### Source data

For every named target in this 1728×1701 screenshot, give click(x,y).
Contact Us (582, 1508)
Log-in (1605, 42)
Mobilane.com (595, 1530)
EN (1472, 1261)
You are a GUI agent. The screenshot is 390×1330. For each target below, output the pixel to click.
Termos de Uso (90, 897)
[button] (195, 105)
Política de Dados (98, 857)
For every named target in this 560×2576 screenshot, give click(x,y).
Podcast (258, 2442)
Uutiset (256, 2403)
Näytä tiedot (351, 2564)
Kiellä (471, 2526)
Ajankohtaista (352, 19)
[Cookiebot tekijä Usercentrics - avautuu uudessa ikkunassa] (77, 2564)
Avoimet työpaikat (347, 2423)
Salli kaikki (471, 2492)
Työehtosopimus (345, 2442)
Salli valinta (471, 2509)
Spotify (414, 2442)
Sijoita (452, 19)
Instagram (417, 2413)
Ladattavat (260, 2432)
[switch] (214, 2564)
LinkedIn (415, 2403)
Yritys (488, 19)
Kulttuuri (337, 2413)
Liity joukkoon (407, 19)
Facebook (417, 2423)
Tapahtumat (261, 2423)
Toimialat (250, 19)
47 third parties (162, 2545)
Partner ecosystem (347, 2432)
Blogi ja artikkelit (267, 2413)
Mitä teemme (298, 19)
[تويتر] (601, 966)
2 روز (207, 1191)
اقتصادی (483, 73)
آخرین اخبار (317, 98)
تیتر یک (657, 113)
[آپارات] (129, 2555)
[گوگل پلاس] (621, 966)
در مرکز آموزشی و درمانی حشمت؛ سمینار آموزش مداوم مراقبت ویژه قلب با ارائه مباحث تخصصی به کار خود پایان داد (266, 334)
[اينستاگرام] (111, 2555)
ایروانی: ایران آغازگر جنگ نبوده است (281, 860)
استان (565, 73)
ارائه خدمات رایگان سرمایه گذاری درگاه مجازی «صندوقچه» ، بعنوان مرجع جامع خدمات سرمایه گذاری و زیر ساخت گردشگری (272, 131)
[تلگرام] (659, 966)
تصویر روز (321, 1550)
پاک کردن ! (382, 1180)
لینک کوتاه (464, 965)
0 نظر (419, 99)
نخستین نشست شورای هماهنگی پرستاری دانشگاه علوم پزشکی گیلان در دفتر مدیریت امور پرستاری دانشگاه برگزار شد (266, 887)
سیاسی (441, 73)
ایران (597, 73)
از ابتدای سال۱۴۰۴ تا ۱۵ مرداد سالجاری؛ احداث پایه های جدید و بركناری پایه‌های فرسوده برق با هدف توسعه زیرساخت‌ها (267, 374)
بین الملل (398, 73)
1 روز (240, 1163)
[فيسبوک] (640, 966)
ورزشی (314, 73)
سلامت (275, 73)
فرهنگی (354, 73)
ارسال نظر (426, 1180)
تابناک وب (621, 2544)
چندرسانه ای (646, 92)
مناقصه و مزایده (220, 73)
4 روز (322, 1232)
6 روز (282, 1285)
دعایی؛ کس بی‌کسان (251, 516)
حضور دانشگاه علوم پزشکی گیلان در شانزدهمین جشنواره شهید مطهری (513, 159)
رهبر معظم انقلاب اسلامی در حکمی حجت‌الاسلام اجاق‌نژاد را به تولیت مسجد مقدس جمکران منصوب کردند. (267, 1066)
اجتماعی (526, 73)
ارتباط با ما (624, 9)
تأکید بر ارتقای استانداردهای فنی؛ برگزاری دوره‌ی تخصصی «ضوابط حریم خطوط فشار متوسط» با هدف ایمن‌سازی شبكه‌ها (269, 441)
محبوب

######

* _Activity_
An exact copy of the lines above, from the one containing "Podcast (258, 2442)" through the one containing "تیتر یک (657, 113)", is the whole of the answer.

* _Reply_
Podcast (258, 2442)
Uutiset (256, 2403)
Näytä tiedot (351, 2564)
Kiellä (471, 2526)
Ajankohtaista (352, 19)
[Cookiebot tekijä Usercentrics - avautuu uudessa ikkunassa] (77, 2564)
Avoimet työpaikat (347, 2423)
Salli kaikki (471, 2492)
Työehtosopimus (345, 2442)
Salli valinta (471, 2509)
Spotify (414, 2442)
Sijoita (452, 19)
Instagram (417, 2413)
Ladattavat (260, 2432)
[switch] (214, 2564)
LinkedIn (415, 2403)
Yritys (488, 19)
Kulttuuri (337, 2413)
Liity joukkoon (407, 19)
Facebook (417, 2423)
Tapahtumat (261, 2423)
Toimialat (250, 19)
47 third parties (162, 2545)
Partner ecosystem (347, 2432)
Blogi ja artikkelit (267, 2413)
Mitä teemme (298, 19)
[تويتر] (601, 966)
2 روز (207, 1191)
اقتصادی (483, 73)
آخرین اخبار (317, 98)
تیتر یک (657, 113)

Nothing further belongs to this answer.